One thing that pushes us this way is the desire to deny that people who kill themselves are being selfish or cowardly. It wasn't a choice, the pain made him do it, people say. But of course suicide is a choice. I think it's bizarre, at least in cases like Williams', to call it selfish or cowardly. How much unhappiness are people supposed to put up with? How much was he living with? More than he could take, obviously. But it's insulting to deny that he acted of his own free will. Why can't the decision to commit suicide be accepted and respected? I don't mean by people who really knew him--far be it from me to tell them what they can or should accept--but by strangers and long-distance fans.
Because it's so horrible, I suppose. And that's why it's considered selfish. You are supposed to keep the horribleness inside you, quarantining it until it can be disposed of by a doctor, or talk it out therapeutically. Not put it in the world. Don't bleed on the mat, as they used to say unsympathetically at the judo class my brother and sister went to. But that is selfish. If you have to bleed, bleed. People often say that we should not bottle up our emotions, that men should not be afraid to cry, and so on. This, I think, is partly right and partly based on a mistaken idea about the effects of expressing painful emotions, namely that once they are expressed they will be gone. But this is not true. They don't go away once let out of the bottle. It's partly also, though, a kind of hypocrisy. We don't actually want to see people's emotions, not the really bad ones.
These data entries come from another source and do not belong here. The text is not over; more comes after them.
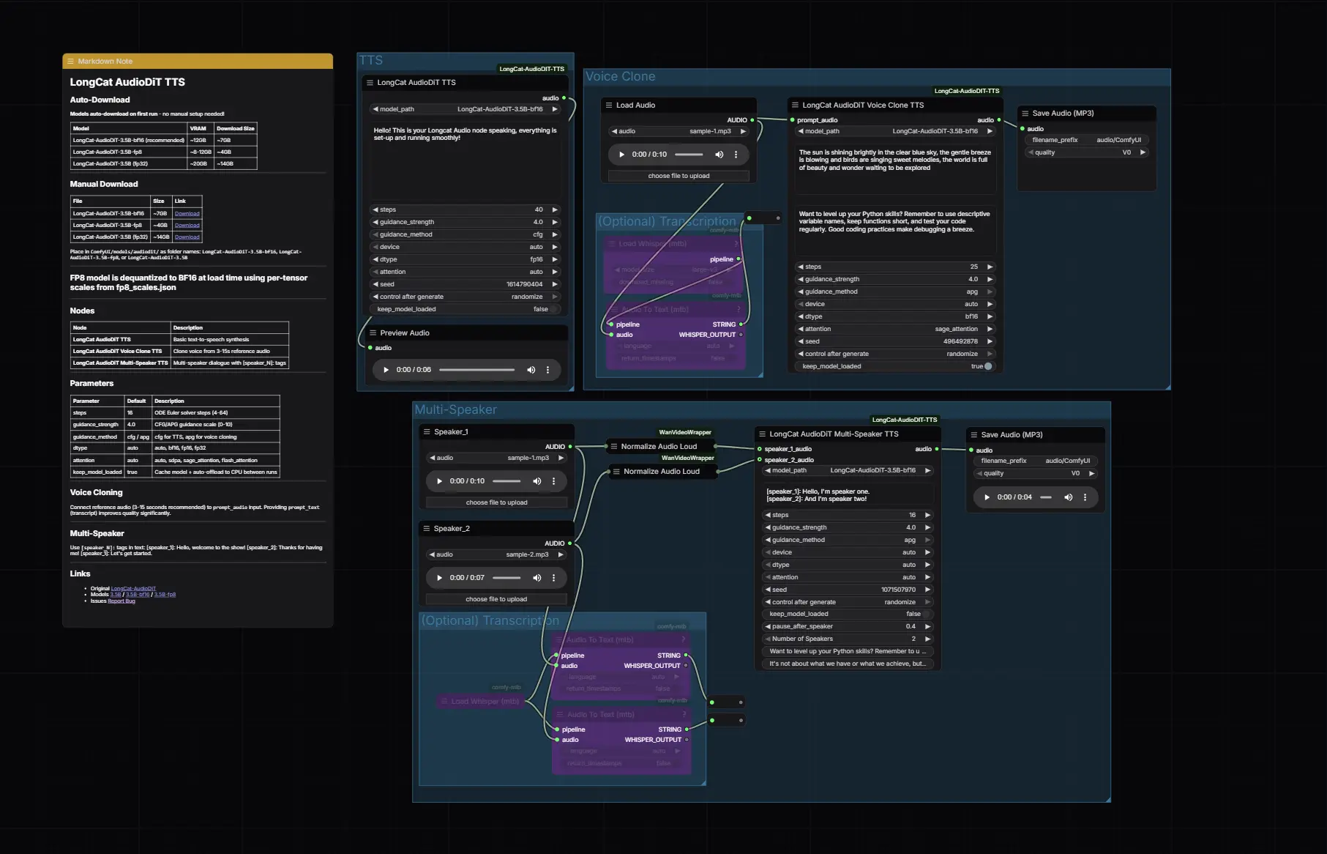Play the Preview Audio node's audio
Image resolution: width=1327 pixels, height=854 pixels.
pyautogui.click(x=386, y=370)
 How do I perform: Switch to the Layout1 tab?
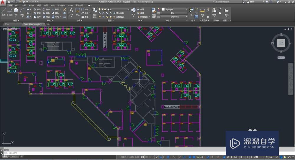click(14, 156)
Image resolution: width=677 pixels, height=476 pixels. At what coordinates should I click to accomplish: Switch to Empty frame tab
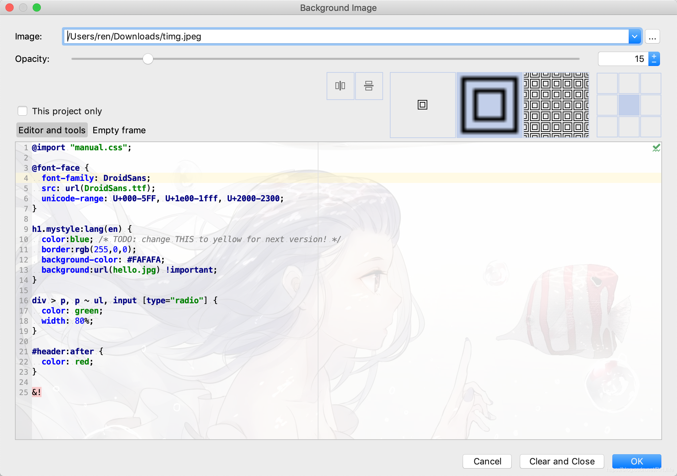(x=119, y=130)

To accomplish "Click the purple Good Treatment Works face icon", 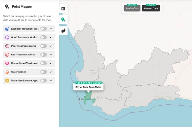I will coord(7,37).
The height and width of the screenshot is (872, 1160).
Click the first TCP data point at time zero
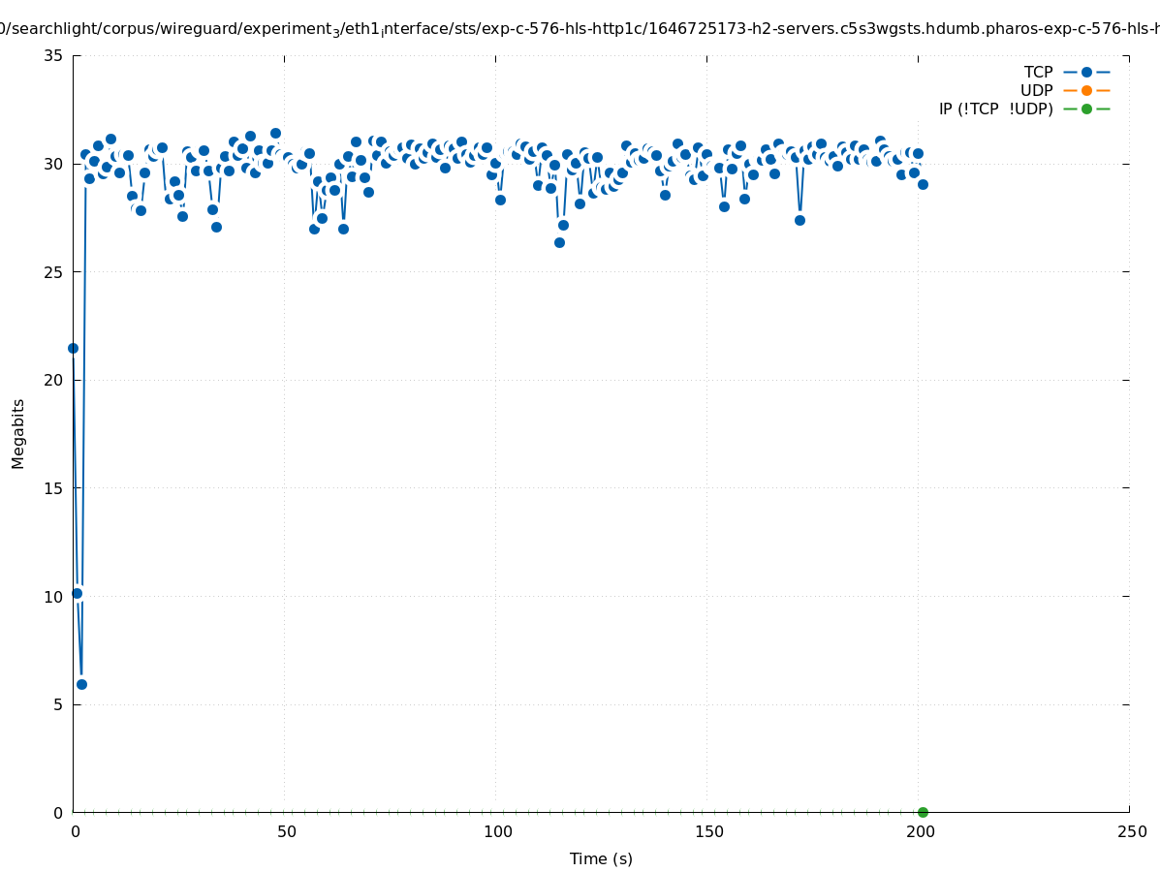(73, 348)
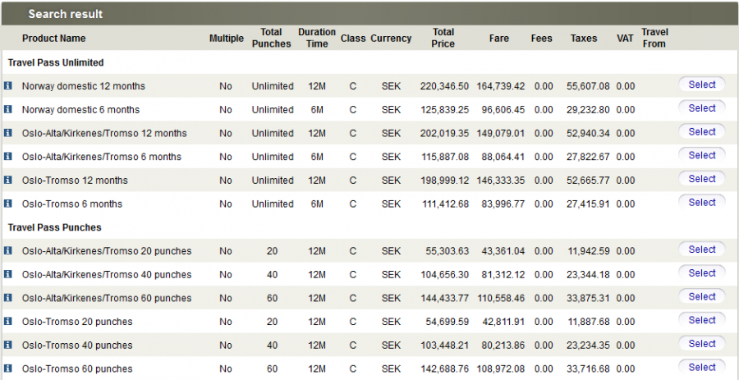Image resolution: width=739 pixels, height=380 pixels.
Task: Select the Norway domestic 6 months pass
Action: (701, 108)
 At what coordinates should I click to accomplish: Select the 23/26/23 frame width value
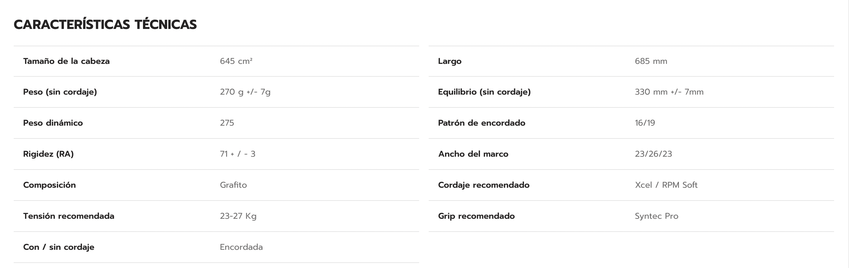(653, 154)
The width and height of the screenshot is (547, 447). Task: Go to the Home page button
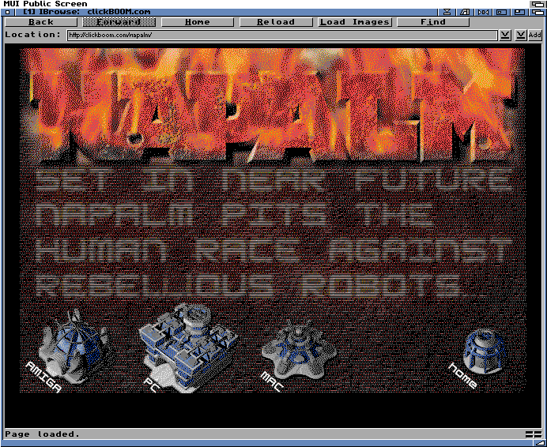pos(198,22)
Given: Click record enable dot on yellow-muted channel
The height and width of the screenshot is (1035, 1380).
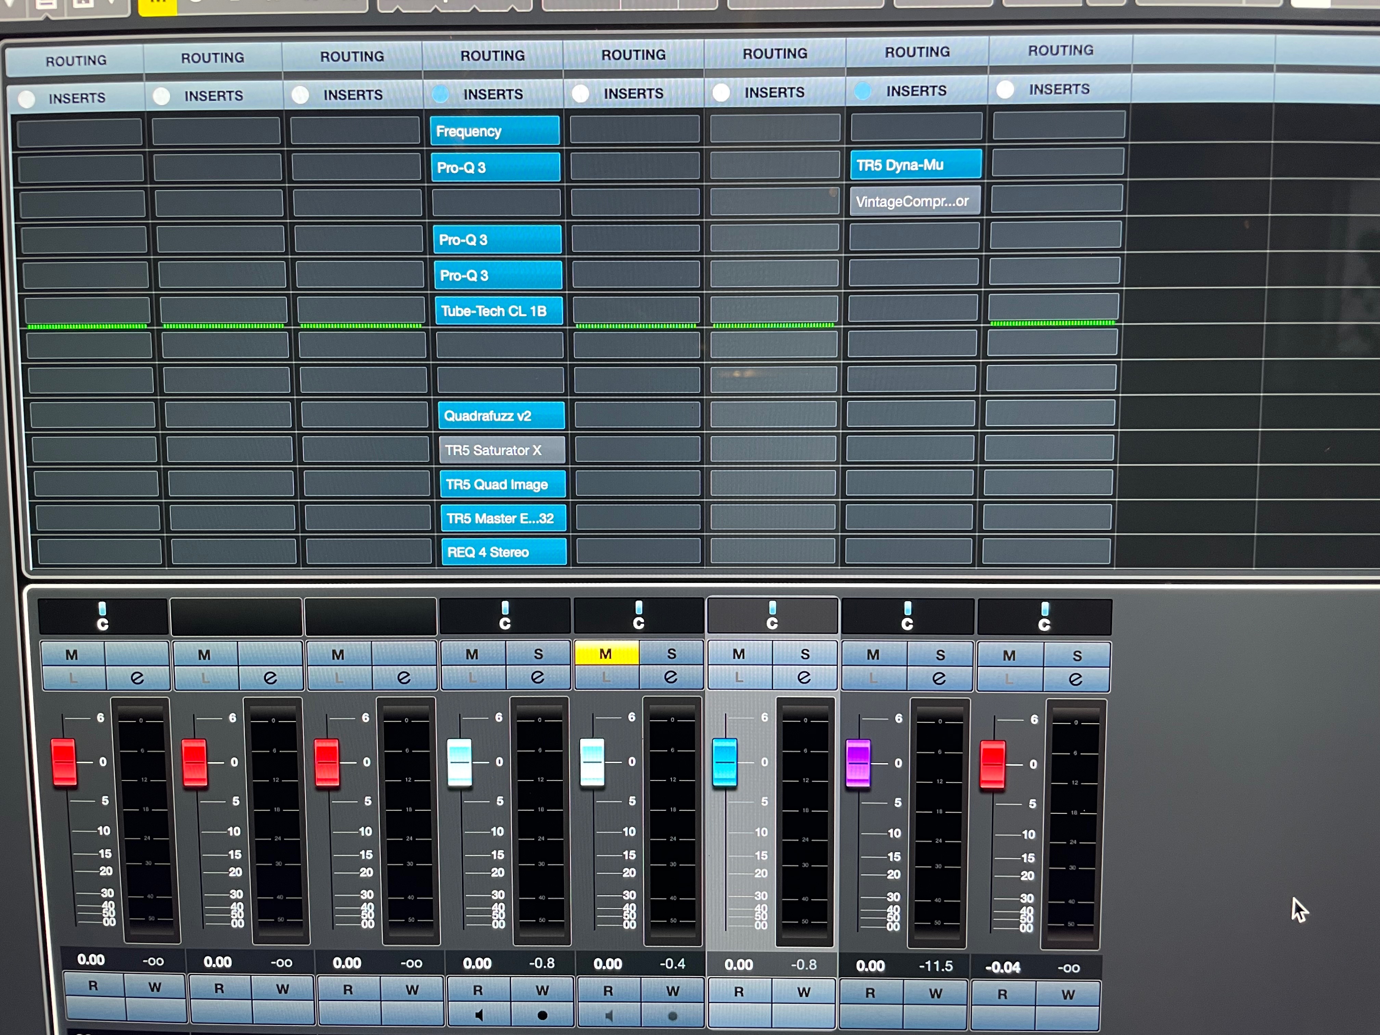Looking at the screenshot, I should point(673,1016).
No doubt we do want to see some emotions, including painful ones, and quite possibly more than are often on display, but there is a reason why we don't wear our hearts on our sleeves.
It's hard to think well about suicide. Here's Chesterton:
Under the lengthening shadow of Ibsen, an argument arose whether it was not a very nice thing to murder one's self. Grave moderns told us that we must not even say "poor fellow," of a man who had blown his brains out, since he was an enviable person, and had only blown them out because of their exceptional excellence. Mr. William Archer even suggested that in the golden age there would be penny-in-the-slot machines, by which a man could kill himself for a penny. In all this I found myself utterly hostile to many who called themselves liberal and humane. Not only is suicide a sin, it is the sin. It is the ultimate and absolute evil, the refusal to take an interest in existence; the refusal to take the oath of loyalty to life.I think he's right that there is something monstrous about suicide, and there is something really nightmarish about Archer's idea. But what I want to do is to say "poor fellow." Not to praise nor to blame. And not to regard suicides as anything other than fellows, with as much free will as the rest of us. And along with that sympathy to feel some relief that the person's suffering is over.